> **Instructions for the task**
Up to and including the line with "1232x965 pixels.", reproduce the listing below exactly, beginning at its first line.

++++++++

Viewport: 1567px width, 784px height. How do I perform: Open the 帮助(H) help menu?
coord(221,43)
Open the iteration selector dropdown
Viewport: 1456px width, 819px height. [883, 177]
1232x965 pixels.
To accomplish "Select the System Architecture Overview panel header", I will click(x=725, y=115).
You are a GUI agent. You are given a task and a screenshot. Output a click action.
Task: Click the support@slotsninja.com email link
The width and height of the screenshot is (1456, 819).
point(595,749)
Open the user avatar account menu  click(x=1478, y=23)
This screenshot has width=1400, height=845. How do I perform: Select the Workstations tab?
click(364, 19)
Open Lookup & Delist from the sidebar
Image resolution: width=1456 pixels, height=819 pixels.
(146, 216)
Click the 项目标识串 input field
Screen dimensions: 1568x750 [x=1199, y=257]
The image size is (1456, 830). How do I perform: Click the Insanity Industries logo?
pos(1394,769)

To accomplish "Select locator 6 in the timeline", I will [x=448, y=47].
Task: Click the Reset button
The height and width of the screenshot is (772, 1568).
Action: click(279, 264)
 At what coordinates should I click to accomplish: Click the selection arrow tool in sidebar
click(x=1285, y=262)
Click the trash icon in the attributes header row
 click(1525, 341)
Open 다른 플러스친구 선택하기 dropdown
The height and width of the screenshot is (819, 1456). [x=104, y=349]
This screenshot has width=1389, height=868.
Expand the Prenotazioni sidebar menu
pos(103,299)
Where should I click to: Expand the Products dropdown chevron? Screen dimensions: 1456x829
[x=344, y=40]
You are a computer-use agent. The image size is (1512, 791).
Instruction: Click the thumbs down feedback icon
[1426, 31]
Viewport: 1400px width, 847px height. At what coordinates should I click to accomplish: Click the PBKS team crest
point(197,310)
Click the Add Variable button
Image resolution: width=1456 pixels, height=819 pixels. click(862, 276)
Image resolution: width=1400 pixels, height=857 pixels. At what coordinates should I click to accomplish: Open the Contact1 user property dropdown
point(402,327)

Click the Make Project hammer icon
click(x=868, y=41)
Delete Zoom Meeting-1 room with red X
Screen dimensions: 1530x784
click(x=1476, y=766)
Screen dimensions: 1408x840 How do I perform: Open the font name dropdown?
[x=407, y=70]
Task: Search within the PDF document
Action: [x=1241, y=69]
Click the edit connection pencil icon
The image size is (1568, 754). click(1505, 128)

++++++++

> **Answer box**
Viewport: 1567px width, 784px height. How do I perform: Open the 帮助(H) help menu?
coord(221,43)
Open the iteration selector dropdown
Viewport: 1456px width, 819px height. [883, 177]
1232x965 pixels.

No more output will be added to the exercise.